ВЫБРАННЫЙ ТЕКСТ »

= = = = =

Изменить размер шрифта - +
Но Дойл, умудрявшийся за самым сказочным и романтическим антуражем разглядеть банальную корысть; Дойл — патриот, военный врач и историк, консервативный публицист, приятель Киплинга, Дойл — велосипедист, автомобилист, спортсмен! Что заставило этого апологета «бремени белых», рационалиста, человека настолько здорового и прямого, что изломанным невротикам декадентской эпохи это казалось оскорбительным, — доказывать существование «маленького народца» и возможности диалога с умершими?! Неужели гибель на войне брата, сына и двух племянников? Об этом — и о роковой мистической подоплеке этих трагедий — у Марии Галиной есть отличный рассказ «Сержант её Величества». Но Чертанов — вслед за Дойлом — доказывает, что Артур увлекся спиритизмом в 1886 году, за тридцать без малого лет до мировой войны.

Ответ мне подсказала недавняя сетевая дискуссия с убежденными дарвинистами, материалистами, позитивистами и иными технократами базаровского толка, презирающими все гуманитарное и всех, кто смеет усомниться в научной картине мира. Напоминания о том, что когда-то строгой наукой считалась алхимия, их ни в чем не убеждают. Они полагают, что наука отбирает у овцы мечту о пастухе — то есть мир, лишенный Бога, свободней, гуманней и чище. Правда, презрение редко (гораздо реже веры) совмещается с гуманностью, а в нешуточной ярости, с которой позитивисты громят все антинаучное, как-то не прослеживается ни свободы, ни чистоты. Напротив — сплошная стадность и подспудная уязвленность. Собственно, об этом Тургенев и написал «Отцов и детей» — роман о том, как гибнет человек, не верящий «во все такие штуки». Все у него есть — сила, талант, обаяние, — но вот не соблюдает он все эти условности, и ничего у него не получается: ни любовь, ни работа, ни дружба. (Ровно как у нынешних прагматиков-баблолюбов, у которых из любого Сколкова выходит непроглядное Потемкино.) А Николай Петрович Кирсанов, pater familias, который в глуши ***ского уезда, потешая Базарова, среди запущенного имения играет на виолончели, — жив, здоров, счастлив, и Фенечка с ним, и дети у него, и имение как-никак функционирует (а начни его устраивать рационально — и прощай имение: в России живем, где прямой путь не самый короткий). А из Базарова в финале растет предсказанный им лопух, напоминая «о вечном примирении и о жизни бесконечной». Их, может быть, и нет — ни вечной жизни, ни примирения. Но тот, кто их допускает, — ведет себя как-то лучше, как-то человечней; а опыт подсказывает мне, что если какая-то вещь человечней — то она и реалистичней… Позитивист, конечно, спросит: этична ли теорема Пифагора? О да, отвечу я, она красива, да и вообще так называемого сильного антропного принципа никто не отменял.

= = = = =

ИЗВЛЕЧЁННЫЕ МАТЕРИАЛЫ »
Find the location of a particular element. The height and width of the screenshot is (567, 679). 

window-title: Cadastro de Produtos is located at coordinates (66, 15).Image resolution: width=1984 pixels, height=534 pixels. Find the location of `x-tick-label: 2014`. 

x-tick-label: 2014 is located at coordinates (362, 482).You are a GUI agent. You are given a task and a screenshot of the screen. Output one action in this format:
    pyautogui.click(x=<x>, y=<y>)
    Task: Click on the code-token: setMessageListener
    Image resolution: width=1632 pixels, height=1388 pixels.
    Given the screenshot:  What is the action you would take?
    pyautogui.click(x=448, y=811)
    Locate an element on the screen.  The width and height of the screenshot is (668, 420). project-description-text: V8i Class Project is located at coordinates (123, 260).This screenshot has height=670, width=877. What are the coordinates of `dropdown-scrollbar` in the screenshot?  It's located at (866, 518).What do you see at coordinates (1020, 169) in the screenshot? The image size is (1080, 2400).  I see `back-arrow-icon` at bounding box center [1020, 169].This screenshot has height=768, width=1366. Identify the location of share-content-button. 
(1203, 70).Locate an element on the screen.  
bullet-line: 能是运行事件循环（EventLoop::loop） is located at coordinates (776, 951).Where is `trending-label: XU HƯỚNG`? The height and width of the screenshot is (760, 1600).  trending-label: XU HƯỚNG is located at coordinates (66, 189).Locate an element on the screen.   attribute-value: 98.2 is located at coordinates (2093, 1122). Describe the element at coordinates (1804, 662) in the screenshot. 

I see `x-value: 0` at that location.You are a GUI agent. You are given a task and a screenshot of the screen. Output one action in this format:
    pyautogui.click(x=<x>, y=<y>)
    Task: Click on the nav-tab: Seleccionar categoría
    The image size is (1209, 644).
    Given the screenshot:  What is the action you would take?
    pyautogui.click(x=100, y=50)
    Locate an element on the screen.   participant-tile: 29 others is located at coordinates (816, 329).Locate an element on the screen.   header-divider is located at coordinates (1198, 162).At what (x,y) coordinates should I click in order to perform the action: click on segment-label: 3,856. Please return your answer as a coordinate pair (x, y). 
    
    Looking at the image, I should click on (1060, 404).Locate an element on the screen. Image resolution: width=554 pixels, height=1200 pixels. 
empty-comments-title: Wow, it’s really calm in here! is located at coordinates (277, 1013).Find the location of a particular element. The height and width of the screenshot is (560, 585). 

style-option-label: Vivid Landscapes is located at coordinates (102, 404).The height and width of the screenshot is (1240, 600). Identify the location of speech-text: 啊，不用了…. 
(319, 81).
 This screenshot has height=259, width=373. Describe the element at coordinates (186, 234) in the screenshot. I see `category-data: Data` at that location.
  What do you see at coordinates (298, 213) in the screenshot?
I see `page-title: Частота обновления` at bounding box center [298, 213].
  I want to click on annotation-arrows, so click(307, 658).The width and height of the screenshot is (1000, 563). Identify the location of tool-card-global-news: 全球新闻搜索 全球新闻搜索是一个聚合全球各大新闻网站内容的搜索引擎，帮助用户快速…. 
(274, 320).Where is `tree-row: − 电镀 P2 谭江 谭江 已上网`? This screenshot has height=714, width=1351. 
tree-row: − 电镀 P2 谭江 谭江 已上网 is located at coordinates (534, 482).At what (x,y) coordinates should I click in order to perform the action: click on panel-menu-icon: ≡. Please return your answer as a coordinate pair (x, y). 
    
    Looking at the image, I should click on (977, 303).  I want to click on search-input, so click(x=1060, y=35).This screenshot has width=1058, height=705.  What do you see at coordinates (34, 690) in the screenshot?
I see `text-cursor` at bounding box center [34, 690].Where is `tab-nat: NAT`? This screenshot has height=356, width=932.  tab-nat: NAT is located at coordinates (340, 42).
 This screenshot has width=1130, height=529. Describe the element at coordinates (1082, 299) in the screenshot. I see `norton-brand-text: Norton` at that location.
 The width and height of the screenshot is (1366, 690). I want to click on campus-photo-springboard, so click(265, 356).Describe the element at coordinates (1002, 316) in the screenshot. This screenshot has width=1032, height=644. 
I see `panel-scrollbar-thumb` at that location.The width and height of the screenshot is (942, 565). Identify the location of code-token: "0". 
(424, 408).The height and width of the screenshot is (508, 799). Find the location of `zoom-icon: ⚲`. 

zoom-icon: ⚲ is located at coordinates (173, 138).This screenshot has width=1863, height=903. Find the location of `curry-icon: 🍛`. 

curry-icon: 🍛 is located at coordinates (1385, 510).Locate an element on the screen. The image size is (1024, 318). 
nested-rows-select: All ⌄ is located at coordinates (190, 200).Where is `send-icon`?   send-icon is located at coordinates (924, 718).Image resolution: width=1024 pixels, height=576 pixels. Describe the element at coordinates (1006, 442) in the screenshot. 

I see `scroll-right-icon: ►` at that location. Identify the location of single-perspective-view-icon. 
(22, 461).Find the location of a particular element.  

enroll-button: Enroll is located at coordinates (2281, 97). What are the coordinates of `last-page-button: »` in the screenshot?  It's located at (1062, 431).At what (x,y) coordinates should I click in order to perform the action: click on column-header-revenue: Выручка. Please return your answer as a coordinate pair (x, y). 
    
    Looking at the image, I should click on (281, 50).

= = = = =

ПРОВЕРЬТЕ ПОНИМАНИЕ »
1 - Назовите год, в котором, по утверждению Чертанова в тексте о Дойле, Артур увлекся спиритизмом.
2 - Воспроизведите без изменений отрывок текста о Дойле от слов «Изменить размер шрифта» до слов «до мировой войны.».
Записи взяты из другого источника.

ОТВЕТЫ »
1 - В 1886 году.

2 -
Изменить размер шрифта - +
Но Дойл, умудрявшийся за самым сказочным и романтическим антуражем разглядеть банальную корысть; Дойл — патриот, военный врач и историк, консервативный публицист, приятель Киплинга, Дойл — велосипедист, автомобилист, спортсмен! Что заставило этого апологета «бремени белых», рационалиста, человека настолько здорового и прямого, что изломанным невротикам декадентской эпохи это казалось оскорбительным, — доказывать существование «маленького народца» и возможности диалога с умершими?! Неужели гибель на войне брата, сына и двух племянников? Об этом — и о роковой мистической подоплеке этих трагедий — у Марии Галиной есть отличный рассказ «Сержант её Величества». Но Чертанов — вслед за Дойлом — доказывает, что Артур увлекся спиритизмом в 1886 году, за тридцать без малого лет до мировой войны.